Failure to create Aggregation Reflections

Hello all!

I have an interesting issue that occurs when I attempt to create an aggregation reflection on one of my data sets. After selecting 3 dimensions (all of which are just text columns) for the aggregation reflection and saving, I get a yellow warning triangle on the reflection (with a footprint of 0 bytes). Following the link on the warning, I see that the reflection creation failed with the following message:

Reflection could not be created as it uses context-sensitive functions. Functions like IS_MEMBER, USER, etc. cannot be used in reflections since they require context to complete.

This confuses me because all of the columns I used for dimensions are all just simple text fields representing fields in a data model. They are not generated fields, like the error message seems to be suggesting. These three fields are the only dimensions in the aggregation reflection, and there are no other sort, partition, or measure fields selected.

Any idea what might be going on?

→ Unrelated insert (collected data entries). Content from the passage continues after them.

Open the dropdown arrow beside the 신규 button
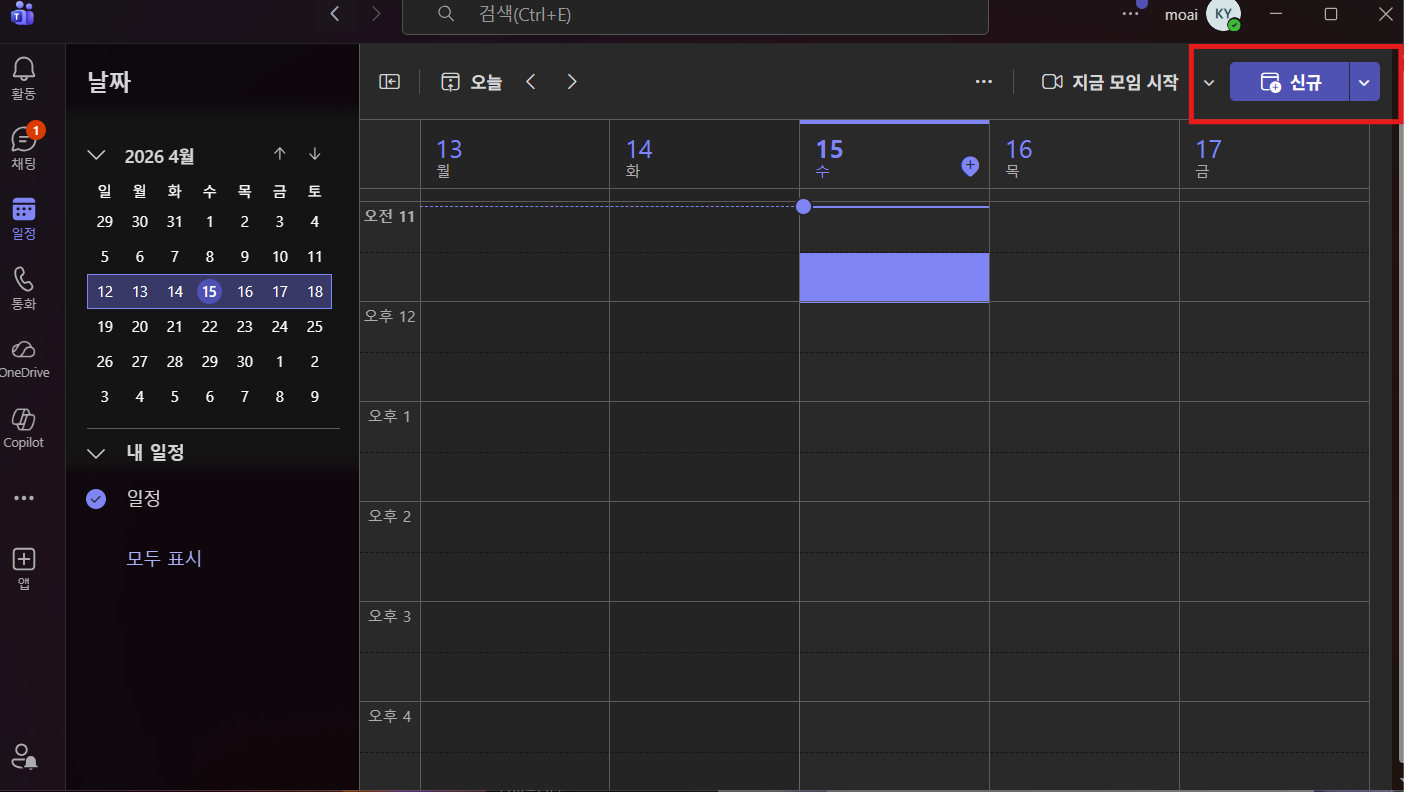This screenshot has width=1404, height=792. click(x=1364, y=82)
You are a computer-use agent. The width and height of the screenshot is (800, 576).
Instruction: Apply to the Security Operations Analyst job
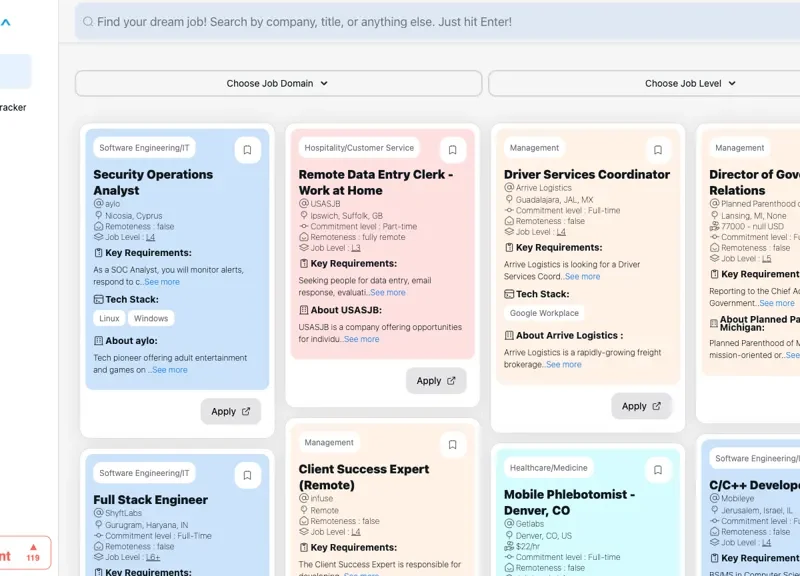pos(230,411)
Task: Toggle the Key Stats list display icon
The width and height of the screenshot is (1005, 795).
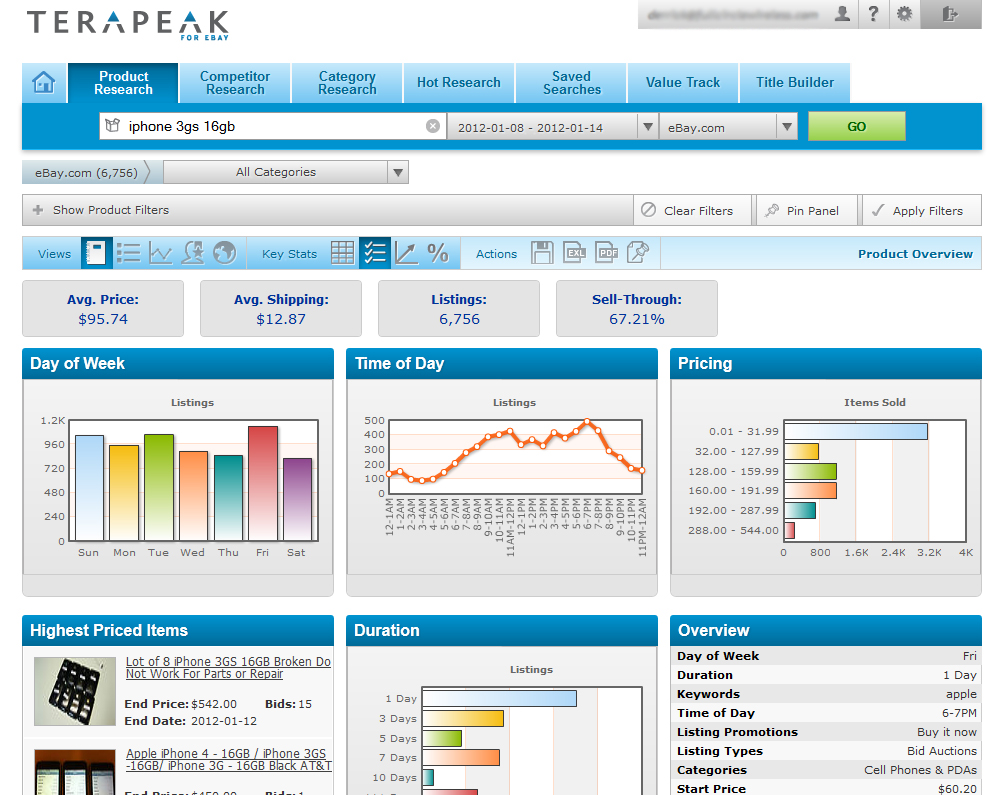Action: pos(375,253)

I couldn’t find any information about this error message online, so I’m not sure where to start looking.

@cygnus

Would you be able to provide us with the profile and the screenshot of the reflection settings?

Thanks
Bali

Hi Bali,

Sorry for the delay! I can certainly provide an example query profile (attached), but I think that we’ve identified the possible issue. One quick note on the profile: I didn’t have the time to create a truly distinct data source from our normal data, so I have redacted some of the original columns in the profile that do not relate to this issue. dummy_table_with_user_example.zip (9.2 KB)

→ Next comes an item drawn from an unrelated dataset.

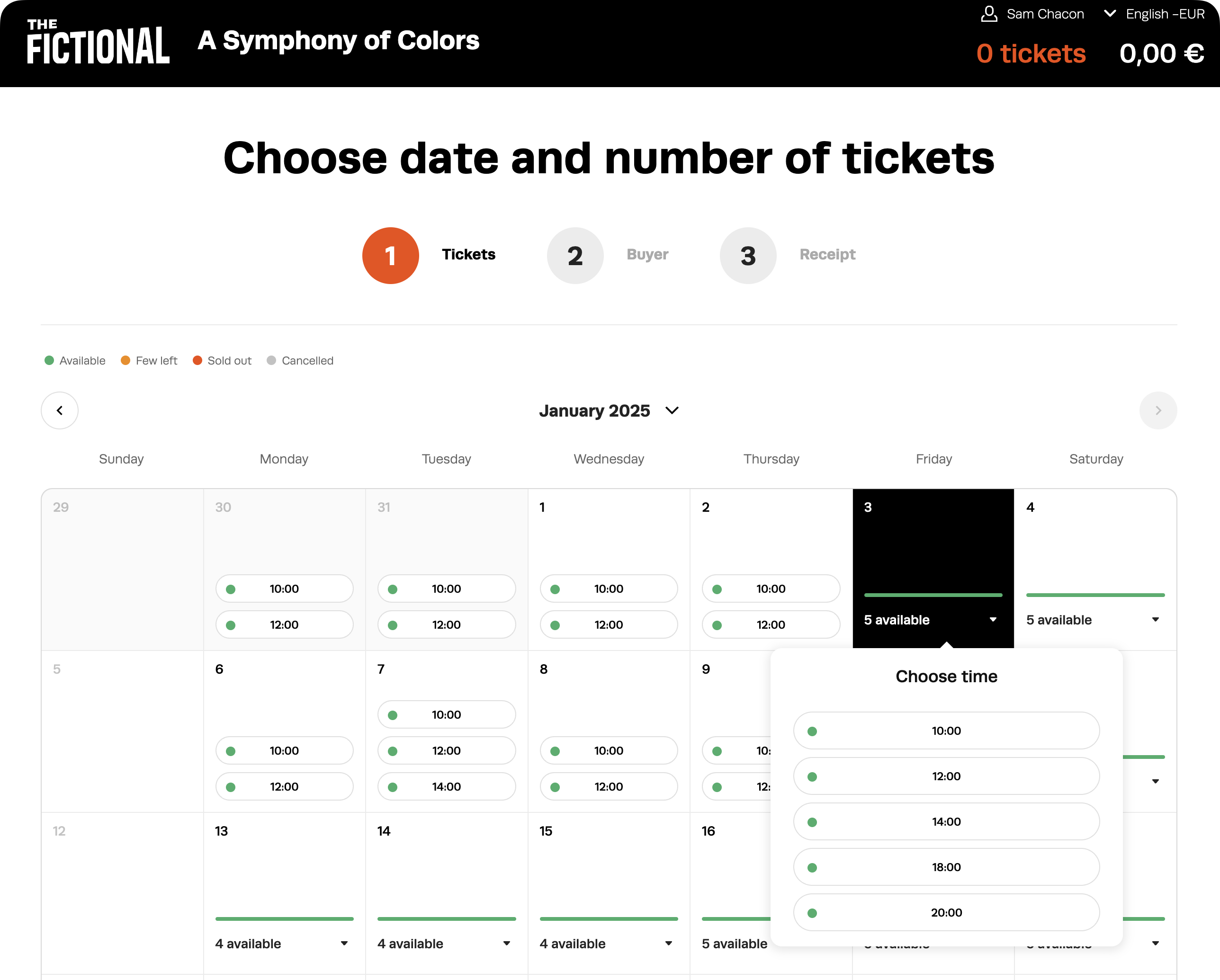The image size is (1220, 980).
Task: Select 10:00 in the Choose time popup
Action: [x=946, y=731]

I am trying to create a reflection on an HDFS Parquet-backed table. One of the columns of the underlying data model is called user. However, Dremio uses user as a reserved word to indicate the user that is logged into the Dremio UI. This means that if I run SELECT * FROM DataSource, I will only see the currently logged in Dremio user as the values under the “user” column. This is an issue in and of itself, but it gets worse when it comes to creating reflections.

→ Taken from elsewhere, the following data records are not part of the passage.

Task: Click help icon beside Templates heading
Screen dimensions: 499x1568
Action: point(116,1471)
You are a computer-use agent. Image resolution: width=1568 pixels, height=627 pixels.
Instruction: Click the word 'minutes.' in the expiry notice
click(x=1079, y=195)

In the Dremio codebase, you have the following:

if(!ExpansionNode.findNodes(relNode, r -> r.isContextSensitive()).isEmpty()) {
  throw UserException.validationError()
    .message("Reflection could not be created as it uses context-sensitive functions. "
        + "Functions like IS_MEMBER, USER, etc. cannot be used in reflections since "
        + "they require context to complete.")
    .build(logger);
}

inside of ReflectionPlanNormalizer. This shows that if any node isContextSensitive(), the reflection will fail. It doesn’t matter that we aren’t using the user field in our data model in the reflection, it will fail simply because Dremio thinks that our user column is the reserved Dremio user instead of its own column. You can see that it’ll be an issue from the profile:

ExpansionNode(path=[REDACTED_MODEL_PATH], contextSensitive=[true]): rowcount = 2.8898855E7, cumulative cost = {5.779771E7 rows, 1.936223285E9 cpu, 9.8256107E8 io, 9.8256107E8 network, 0.0 memory}, id = 1003680

Since the whole expansion node for the reflection query is contextSensitive, we will always fail.

We also see when we look at the provided profile, that somewhere in the chain of tables, we get user=['$dremio$'], meaning that Dremio is indeed misinterpreting a parquet file with a column of user as a Dremio user.

@cygnus

Can you try to qualify and quote users, for example say your table name is “users” and you have a column name called “user”, then the below query would work

SELECT user, users.“user” name FROM users

The output would be

{“user”:“dremio”,“name”:“steven”}

Thanks
Bali

@balaji.ramaswamy

Hm, interestingly that did not seem to work in my instance:

So, that’s very curious, if you’d expect that to work. For this particular table, we are reading Parquet files from HDFS, and when downloading an individual parquet file, I can confirm that the user field has the correct data as expected (I would never expect to see reader in the raw data). So, something must have gone wrong at some point in the process for it now to be associated with just the Dremio-specific user context.

@cygnus

I just validated on a CSV file and works fine, see attached “user.csv.zip”, uncompress and upload to Dremio

Then run below query

SELECT user, “user”.“user” as realuser, username FROM “user”

Expected output

{“user”:“dremio”,“realuser”:“Stefan”,“username”:“Edberg”}
{“user”:“dremio”,“realuser”:“Boris”,“username”:“Becker”}

user.csv.zip (234 Bytes)